The main goal of this project was to use a neural network to predict from the current-match endpoint if a team was going to win or lose its game. Since URF is quite unbalanced the result could be good.
You have to insert your key in getid/getid.py, getMatch/getMatch.py and learning/app.py depending on what you want to test. (there is a line in each of theses files with key = "INSERT KEY")
There is 4 folder each one corresponding to a script :
This script grab from the api endpoint the bucket of match. It tries every 5 minutes to grab all the buckets from the last 8 hours(if they haven't been already downlaoded). It does all the request with some delay to be sure to respect the api limit.
I got 4108 buckets, this number corresponds to a bit more than 14 days which must almost be all the bucket made available.
I forgot to mention that I only grabbed the buckets for euw but I could have launched the script for each region.
All the files are put in the subfolder euw/ as a json file.
This script get all the ids from each bucket grab by the previous script and retrieve all the corresponding data from the match endpoint and save them in a file named by the id.
Like the previous script this script run continuously for the 15 days and I got 37238 match, which represent around 1G of data.URFOracle
In this folder you have two scripts : learning.py which use all the data grabed to teach a neural network how to predict the winner and app.py a small website that use the network to predict the result from the current-match endpoint. The network file is used to store the neural network thanls to pickle python lib.
The input dataset for the neural network is only the champs chosen and the summoners, I would have eant to use also the masteries bans, and runes but I didn't had the time. Rigth now I only managed to get a 47% error which is better than answering at random but it wouldn't be noticeable for a human being.
The main problem I get from using a neural network is that it works well with continuous data and not so well with discrete data(which is waht I have). To avoid the problem instead of having an input champ1 containing the id of the first champion. I used N inputs where N is the total number of champ. And among theses inputs only one is put to one, the one corresponding to the first champion. All the others are put to zero. And you have this for all the 10 champs and I did the same for the summoners.

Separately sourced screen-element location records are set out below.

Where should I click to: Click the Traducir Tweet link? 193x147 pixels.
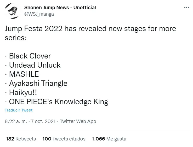click(19, 110)
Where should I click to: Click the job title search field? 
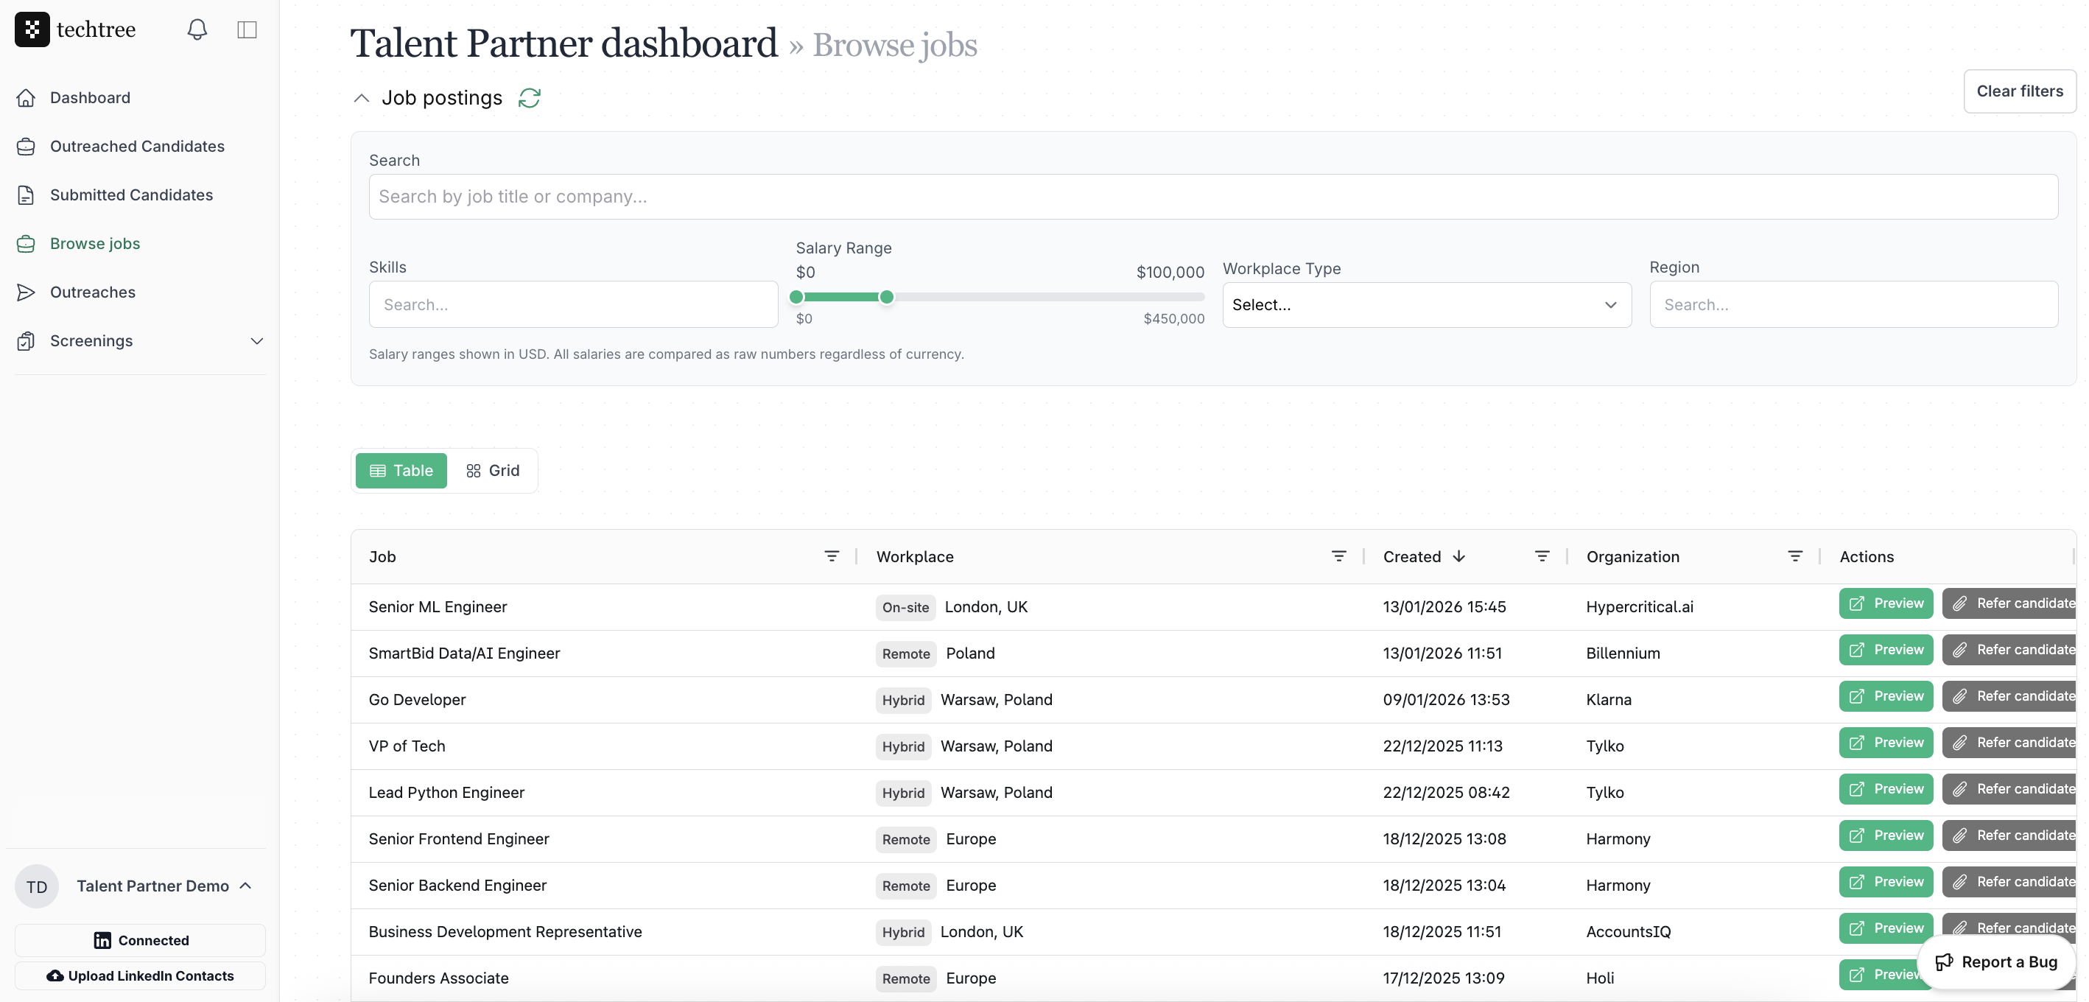coord(1212,196)
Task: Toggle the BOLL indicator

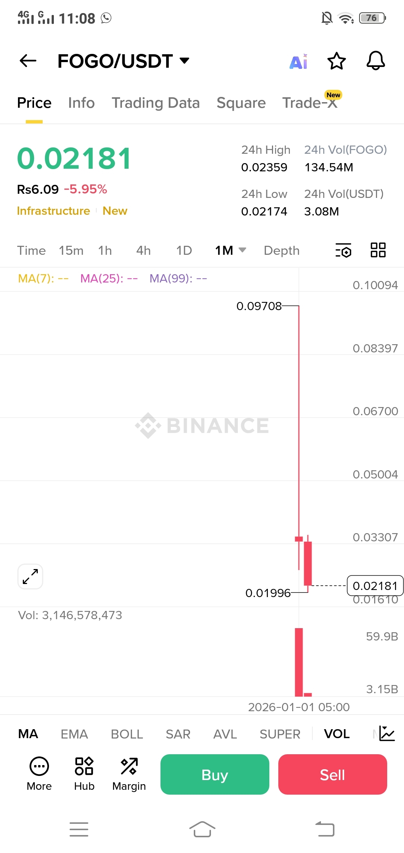Action: 127,734
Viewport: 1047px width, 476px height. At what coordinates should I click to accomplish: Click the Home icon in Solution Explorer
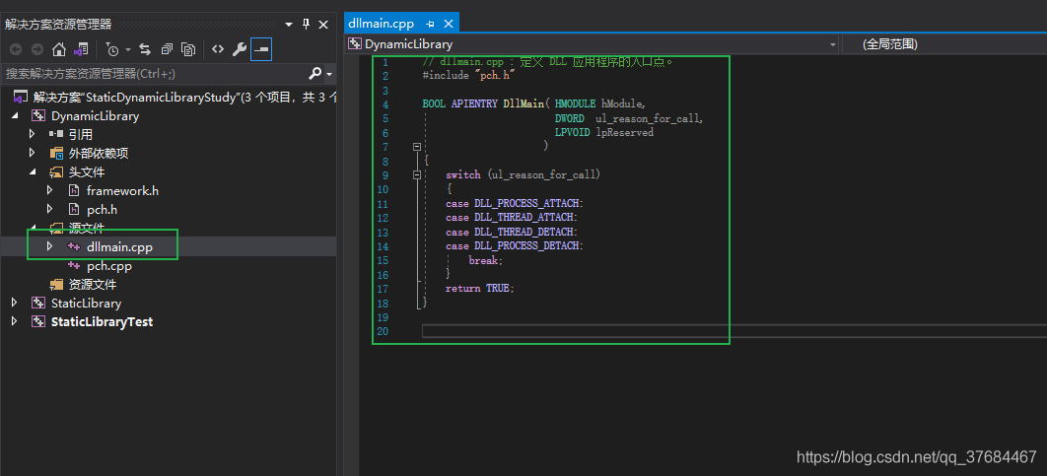click(59, 49)

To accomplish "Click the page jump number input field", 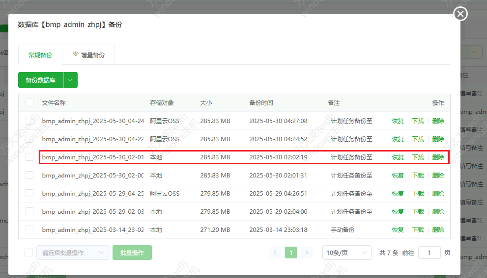I will pyautogui.click(x=430, y=253).
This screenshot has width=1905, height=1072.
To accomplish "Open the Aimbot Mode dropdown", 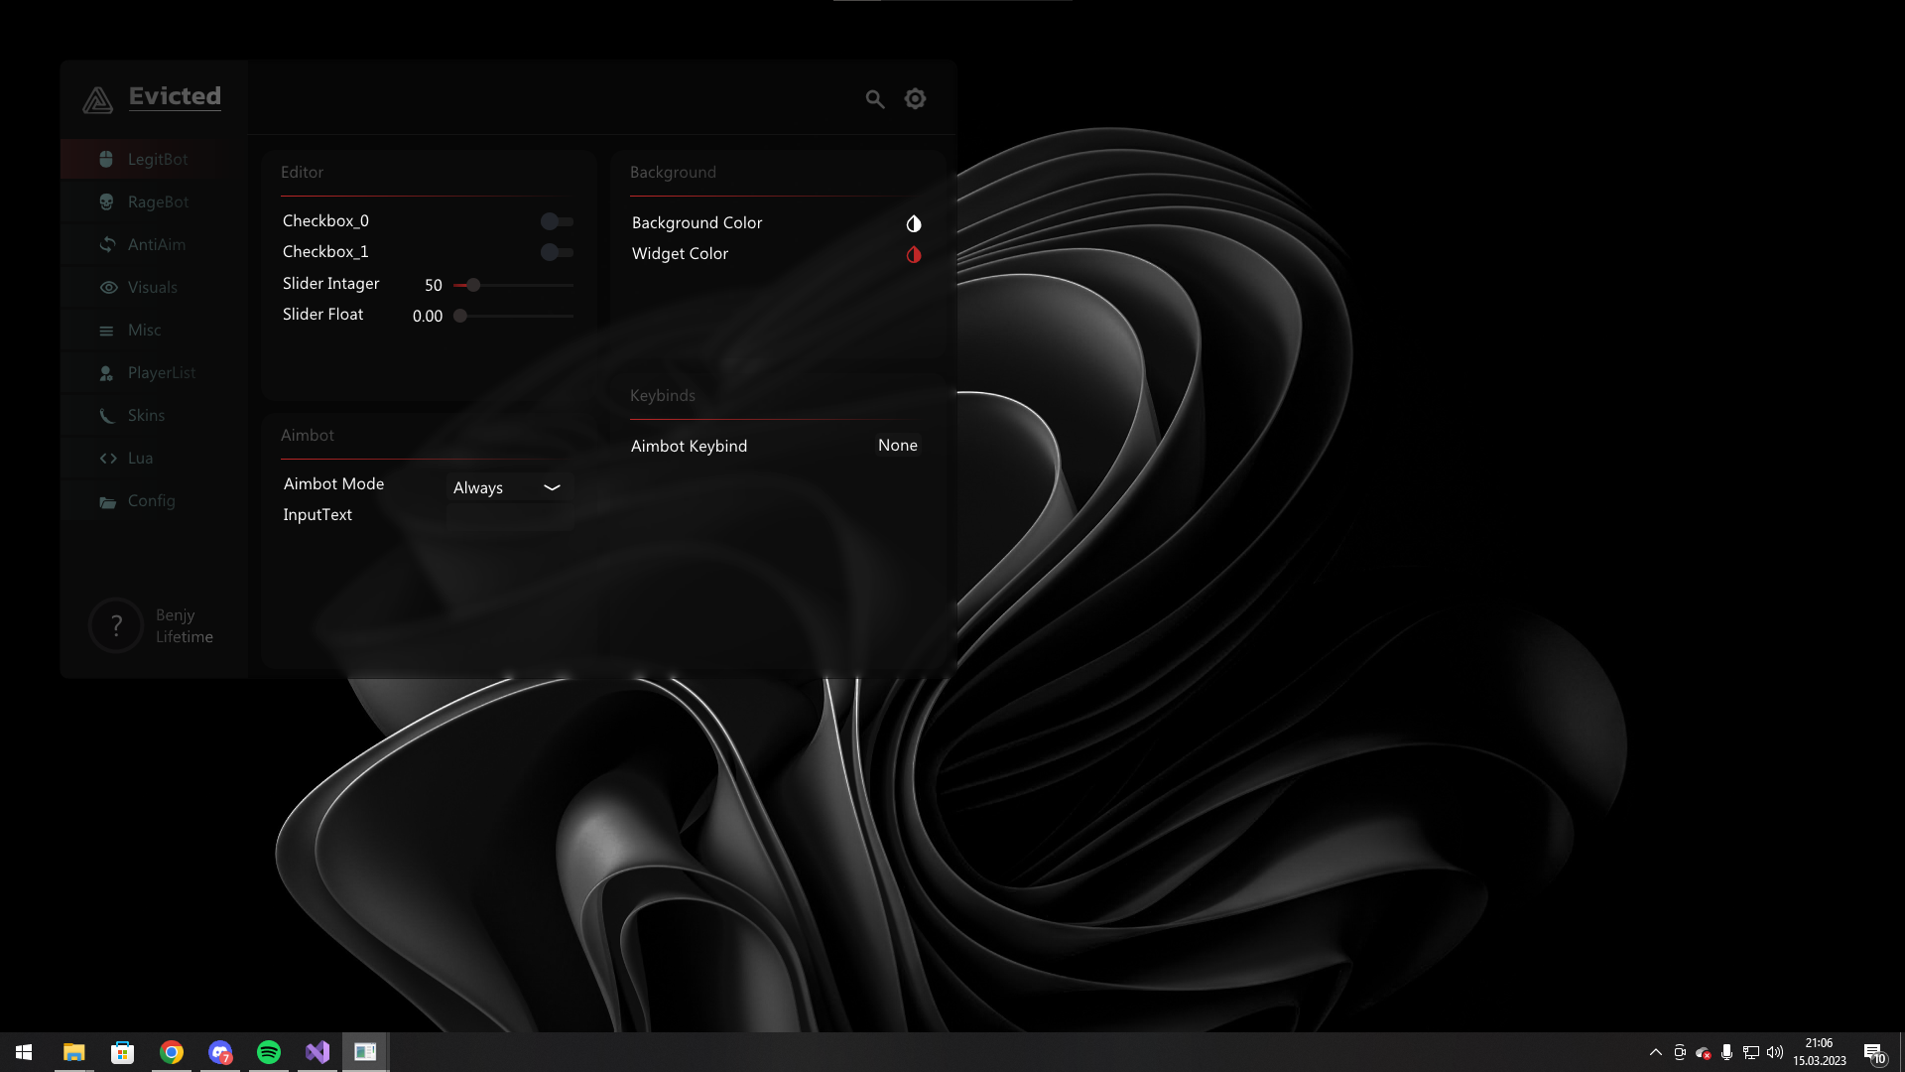I will point(496,487).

Since I was too lazy to find the number of Champ, the number of real input for each input is computed dynamically from the dataset. This is also good because it is quite simple to add more input.
To implement the neural network I used a machine learning python library : pyBrain. I run the learning on the 37000 match with 40 internal neurones. I let the learning run for several hours. I did not made as many tests as I wanted to get the best number of neuron and layer.
The website is implemented inFlask a python web framework and is really simple.
The last folder is a simple script that compute the statistic of win for each champ from the big dataset I grabed. It was interesting to do that to check that it make sense to hope that some broken champ could lead a team to the victory. In the fact the stat does not mean that a champ is better that an other but that if you have this champ in your team you have more chance to win. But it could just mean that good players are more likely to choose this champ and they are also more likely to win since they are good. There is a lot of scenari like that. But for my purpose I don't care to know if a champ is broken I just want to know the chance of winning whatever are the reason.
So for the stat I have a stat.py script that compute the percentage used and win rate for each champ and save it into data.js. And then I have a index.html file that used the data.js and display the data with a homemade css in a not so fancy way. But you can see that some champ have really good chance of winning and there is almost no correlation between the win rate and the usage rate.
To conclude a lot more could have been done, to improve the result of the neural network mainly by adding some inputs. But then the input size would have been very big and the bigger it is the longer it takes to make some test to see what is the best configuation and I did not had time for that. At least you get the idea of what I wanted to do and the feasability but not so good result.